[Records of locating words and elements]
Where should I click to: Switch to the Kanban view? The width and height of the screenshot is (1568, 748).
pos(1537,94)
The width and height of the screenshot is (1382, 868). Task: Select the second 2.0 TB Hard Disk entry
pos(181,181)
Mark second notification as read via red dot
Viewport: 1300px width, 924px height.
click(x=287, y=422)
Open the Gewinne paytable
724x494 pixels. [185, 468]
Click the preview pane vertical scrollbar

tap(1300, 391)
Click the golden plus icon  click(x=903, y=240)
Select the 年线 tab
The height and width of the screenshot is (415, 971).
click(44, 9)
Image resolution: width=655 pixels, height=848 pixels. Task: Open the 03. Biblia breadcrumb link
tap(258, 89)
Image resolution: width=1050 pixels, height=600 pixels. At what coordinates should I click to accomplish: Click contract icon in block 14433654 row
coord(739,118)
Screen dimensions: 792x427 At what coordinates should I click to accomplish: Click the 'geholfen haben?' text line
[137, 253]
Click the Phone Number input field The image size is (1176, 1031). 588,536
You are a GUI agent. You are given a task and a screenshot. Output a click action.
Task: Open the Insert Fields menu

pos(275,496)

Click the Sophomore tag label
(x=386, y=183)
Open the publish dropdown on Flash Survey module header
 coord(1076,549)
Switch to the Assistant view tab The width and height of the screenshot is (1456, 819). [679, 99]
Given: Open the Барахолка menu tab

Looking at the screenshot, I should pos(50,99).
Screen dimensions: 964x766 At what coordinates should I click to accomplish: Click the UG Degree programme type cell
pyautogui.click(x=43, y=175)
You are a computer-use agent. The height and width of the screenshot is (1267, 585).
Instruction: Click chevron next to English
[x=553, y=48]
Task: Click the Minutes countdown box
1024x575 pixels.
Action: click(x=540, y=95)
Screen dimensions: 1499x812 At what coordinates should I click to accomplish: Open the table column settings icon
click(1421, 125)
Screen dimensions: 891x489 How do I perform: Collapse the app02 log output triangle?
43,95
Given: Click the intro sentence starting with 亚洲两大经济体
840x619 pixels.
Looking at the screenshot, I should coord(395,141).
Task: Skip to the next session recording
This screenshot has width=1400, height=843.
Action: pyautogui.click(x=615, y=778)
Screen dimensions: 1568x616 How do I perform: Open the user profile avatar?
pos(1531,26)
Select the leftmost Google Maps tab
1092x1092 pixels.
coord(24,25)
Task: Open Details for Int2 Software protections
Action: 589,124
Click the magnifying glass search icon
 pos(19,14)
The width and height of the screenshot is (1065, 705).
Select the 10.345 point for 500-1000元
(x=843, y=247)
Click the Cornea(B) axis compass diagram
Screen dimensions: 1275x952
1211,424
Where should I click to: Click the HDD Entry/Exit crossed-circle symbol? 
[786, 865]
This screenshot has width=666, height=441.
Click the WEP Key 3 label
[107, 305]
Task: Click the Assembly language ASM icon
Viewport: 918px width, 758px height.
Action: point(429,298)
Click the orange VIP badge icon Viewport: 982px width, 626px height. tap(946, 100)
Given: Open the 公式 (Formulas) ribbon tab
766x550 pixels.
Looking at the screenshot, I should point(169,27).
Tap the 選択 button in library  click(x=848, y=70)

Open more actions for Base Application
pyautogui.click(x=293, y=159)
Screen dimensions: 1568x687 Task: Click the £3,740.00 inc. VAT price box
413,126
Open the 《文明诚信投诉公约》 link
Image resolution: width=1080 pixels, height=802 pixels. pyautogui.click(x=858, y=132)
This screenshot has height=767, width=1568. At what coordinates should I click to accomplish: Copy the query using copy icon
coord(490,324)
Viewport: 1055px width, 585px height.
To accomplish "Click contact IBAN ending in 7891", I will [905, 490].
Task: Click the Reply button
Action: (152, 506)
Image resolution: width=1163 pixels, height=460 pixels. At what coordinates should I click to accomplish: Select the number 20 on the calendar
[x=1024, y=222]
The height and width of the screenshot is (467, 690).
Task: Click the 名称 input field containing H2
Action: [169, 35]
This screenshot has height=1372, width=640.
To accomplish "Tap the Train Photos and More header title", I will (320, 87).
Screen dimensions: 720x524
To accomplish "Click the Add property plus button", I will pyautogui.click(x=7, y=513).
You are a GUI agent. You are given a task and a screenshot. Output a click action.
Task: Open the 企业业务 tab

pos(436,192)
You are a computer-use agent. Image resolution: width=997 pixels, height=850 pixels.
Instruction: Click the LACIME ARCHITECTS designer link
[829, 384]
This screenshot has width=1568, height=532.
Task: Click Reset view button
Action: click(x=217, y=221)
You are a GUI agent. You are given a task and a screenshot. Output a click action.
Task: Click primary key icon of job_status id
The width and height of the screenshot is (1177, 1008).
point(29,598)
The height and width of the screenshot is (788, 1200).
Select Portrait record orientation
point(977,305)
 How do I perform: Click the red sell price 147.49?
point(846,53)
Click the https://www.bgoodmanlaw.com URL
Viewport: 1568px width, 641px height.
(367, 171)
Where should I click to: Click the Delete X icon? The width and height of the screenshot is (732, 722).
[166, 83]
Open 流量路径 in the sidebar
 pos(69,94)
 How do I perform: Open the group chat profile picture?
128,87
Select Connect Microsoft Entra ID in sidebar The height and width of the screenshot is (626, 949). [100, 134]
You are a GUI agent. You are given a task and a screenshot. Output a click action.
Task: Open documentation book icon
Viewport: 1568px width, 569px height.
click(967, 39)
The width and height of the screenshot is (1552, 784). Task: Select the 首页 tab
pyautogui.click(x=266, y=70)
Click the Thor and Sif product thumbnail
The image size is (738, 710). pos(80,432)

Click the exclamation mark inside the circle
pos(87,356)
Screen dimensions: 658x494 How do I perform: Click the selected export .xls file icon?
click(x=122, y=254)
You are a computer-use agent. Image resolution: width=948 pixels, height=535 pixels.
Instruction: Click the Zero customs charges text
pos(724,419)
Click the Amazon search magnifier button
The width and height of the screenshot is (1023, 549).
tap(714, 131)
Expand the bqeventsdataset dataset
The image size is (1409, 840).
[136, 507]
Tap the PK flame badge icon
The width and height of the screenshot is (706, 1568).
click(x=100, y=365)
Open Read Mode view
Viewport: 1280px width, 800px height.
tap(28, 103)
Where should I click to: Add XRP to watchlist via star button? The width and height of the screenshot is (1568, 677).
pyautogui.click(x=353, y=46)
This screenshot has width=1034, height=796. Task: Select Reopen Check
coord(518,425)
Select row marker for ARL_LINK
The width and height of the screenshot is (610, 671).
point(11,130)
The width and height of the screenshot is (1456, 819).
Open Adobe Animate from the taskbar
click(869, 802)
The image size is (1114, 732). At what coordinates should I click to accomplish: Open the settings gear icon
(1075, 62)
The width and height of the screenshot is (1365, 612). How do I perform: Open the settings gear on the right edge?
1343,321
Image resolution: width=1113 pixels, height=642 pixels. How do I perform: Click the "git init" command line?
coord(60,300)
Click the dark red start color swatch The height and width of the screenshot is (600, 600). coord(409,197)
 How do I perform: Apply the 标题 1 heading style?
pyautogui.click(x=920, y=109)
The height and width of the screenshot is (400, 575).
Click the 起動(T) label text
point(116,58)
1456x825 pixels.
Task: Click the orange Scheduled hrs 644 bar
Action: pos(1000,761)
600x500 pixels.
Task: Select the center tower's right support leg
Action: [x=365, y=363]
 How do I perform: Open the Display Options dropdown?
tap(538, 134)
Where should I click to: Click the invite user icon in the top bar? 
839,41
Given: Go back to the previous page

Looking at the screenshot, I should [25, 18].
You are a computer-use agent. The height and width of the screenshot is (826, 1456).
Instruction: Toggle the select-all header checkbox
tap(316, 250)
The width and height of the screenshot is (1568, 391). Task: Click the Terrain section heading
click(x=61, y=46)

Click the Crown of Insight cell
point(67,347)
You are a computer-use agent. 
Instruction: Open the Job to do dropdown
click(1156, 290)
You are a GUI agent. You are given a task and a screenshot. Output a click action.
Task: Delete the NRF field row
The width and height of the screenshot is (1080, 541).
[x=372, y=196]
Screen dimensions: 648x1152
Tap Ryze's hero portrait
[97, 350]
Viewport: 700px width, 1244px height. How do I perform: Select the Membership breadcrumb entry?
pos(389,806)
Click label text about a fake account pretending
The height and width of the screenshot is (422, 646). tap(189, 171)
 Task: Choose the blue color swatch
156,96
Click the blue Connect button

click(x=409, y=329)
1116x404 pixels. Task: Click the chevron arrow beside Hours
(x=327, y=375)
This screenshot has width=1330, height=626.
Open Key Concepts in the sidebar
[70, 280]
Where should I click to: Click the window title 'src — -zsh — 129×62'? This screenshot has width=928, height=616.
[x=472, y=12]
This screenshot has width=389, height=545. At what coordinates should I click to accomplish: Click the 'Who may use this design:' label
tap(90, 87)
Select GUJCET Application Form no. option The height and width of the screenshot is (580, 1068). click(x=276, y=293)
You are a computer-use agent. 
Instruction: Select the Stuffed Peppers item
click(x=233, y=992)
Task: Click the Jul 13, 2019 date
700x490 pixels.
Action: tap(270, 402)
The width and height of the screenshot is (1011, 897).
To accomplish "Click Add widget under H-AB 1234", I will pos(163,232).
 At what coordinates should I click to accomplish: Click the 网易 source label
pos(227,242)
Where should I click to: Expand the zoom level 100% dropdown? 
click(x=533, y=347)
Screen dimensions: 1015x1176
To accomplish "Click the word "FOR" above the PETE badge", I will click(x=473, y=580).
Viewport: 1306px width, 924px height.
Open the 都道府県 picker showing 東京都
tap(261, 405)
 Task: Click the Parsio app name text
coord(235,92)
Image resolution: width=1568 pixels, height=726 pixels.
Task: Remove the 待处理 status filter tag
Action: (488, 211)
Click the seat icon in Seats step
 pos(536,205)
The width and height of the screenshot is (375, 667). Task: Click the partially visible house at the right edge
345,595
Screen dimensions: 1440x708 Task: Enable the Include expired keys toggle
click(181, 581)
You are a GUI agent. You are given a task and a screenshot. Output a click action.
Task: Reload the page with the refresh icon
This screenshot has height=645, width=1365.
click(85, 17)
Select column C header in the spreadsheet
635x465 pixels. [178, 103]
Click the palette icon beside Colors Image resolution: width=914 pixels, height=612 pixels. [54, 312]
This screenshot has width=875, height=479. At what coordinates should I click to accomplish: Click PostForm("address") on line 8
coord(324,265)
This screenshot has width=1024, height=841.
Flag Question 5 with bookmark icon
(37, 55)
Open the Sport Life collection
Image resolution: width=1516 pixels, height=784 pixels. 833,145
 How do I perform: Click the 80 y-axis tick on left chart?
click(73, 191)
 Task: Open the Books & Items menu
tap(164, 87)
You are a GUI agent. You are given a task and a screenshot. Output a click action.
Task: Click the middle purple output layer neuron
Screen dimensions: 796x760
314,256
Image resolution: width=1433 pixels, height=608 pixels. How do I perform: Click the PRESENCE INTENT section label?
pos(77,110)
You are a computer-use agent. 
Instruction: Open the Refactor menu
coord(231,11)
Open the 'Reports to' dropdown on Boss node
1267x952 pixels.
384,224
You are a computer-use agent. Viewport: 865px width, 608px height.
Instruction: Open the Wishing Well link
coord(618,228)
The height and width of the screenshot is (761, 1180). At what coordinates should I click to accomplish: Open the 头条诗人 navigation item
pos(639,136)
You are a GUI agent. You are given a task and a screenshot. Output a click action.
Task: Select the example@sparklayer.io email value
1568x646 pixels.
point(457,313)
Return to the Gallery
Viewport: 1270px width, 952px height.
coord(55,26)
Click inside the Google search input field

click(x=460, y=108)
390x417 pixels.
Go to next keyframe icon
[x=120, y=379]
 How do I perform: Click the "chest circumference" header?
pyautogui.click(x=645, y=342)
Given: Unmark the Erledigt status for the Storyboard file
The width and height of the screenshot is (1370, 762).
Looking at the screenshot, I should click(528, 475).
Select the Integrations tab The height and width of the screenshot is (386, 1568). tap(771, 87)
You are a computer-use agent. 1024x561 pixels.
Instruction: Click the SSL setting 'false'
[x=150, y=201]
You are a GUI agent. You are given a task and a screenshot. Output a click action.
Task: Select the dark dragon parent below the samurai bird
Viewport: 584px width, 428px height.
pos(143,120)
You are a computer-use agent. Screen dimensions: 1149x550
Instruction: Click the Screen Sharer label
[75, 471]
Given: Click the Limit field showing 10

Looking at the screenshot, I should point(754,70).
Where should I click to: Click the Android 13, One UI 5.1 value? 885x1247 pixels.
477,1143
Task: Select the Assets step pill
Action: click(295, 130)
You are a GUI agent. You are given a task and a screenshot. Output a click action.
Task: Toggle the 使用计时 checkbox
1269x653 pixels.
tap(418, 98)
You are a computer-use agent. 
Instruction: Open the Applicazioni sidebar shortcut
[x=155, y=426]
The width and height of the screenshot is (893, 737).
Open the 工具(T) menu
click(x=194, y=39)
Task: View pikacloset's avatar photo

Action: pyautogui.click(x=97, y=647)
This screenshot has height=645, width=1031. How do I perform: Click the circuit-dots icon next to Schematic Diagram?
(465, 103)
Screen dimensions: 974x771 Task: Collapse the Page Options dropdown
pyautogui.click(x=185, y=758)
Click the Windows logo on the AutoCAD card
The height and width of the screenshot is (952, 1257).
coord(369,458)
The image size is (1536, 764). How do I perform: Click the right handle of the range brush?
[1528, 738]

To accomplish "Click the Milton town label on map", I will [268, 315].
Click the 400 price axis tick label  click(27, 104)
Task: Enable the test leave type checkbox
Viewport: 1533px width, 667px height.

(The request) Print the stretch of the listing from the line that contains "The width and height of the screenshot is (1568, 391)." through the line that contains "pos(536,205)", copying each line without any change.

(Correct answer)
The width and height of the screenshot is (1568, 391). Task: Click the Terrain section heading
click(x=61, y=46)

Click the Crown of Insight cell
point(67,347)
You are a computer-use agent. 
Instruction: Open the Job to do dropdown
click(1156, 290)
You are a GUI agent. You are given a task and a screenshot. Output a click action.
Task: Delete the NRF field row
The width and height of the screenshot is (1080, 541).
[x=372, y=196]
Screen dimensions: 648x1152
Tap Ryze's hero portrait
[97, 350]
Viewport: 700px width, 1244px height. How do I perform: Select the Membership breadcrumb entry?
pos(389,806)
Click label text about a fake account pretending
The height and width of the screenshot is (422, 646). tap(189, 171)
 Task: Choose the blue color swatch
156,96
Click the blue Connect button

click(x=409, y=329)
1116x404 pixels. Task: Click the chevron arrow beside Hours
(x=327, y=375)
This screenshot has width=1330, height=626.
Open Key Concepts in the sidebar
[70, 280]
Where should I click to: Click the window title 'src — -zsh — 129×62'? This screenshot has width=928, height=616.
[x=472, y=12]
This screenshot has width=389, height=545. At what coordinates should I click to accomplish: Click the 'Who may use this design:' label
tap(90, 87)
Select GUJCET Application Form no. option The height and width of the screenshot is (580, 1068). click(x=276, y=293)
You are a computer-use agent. 
Instruction: Select the Stuffed Peppers item
click(x=233, y=992)
Task: Click the Jul 13, 2019 date
700x490 pixels.
Action: tap(270, 402)
The width and height of the screenshot is (1011, 897).
To accomplish "Click Add widget under H-AB 1234", I will pos(163,232).
 At what coordinates should I click to accomplish: Click the 网易 source label
pos(227,242)
Where should I click to: Expand the zoom level 100% dropdown? 
click(x=533, y=347)
Screen dimensions: 1015x1176
To accomplish "Click the word "FOR" above the PETE badge", I will click(x=473, y=580).
Viewport: 1306px width, 924px height.
Open the 都道府県 picker showing 東京都
tap(261, 405)
 Task: Click the Parsio app name text
coord(235,92)
Image resolution: width=1568 pixels, height=726 pixels.
Task: Remove the 待处理 status filter tag
Action: (488, 211)
Click the seat icon in Seats step
 pos(536,205)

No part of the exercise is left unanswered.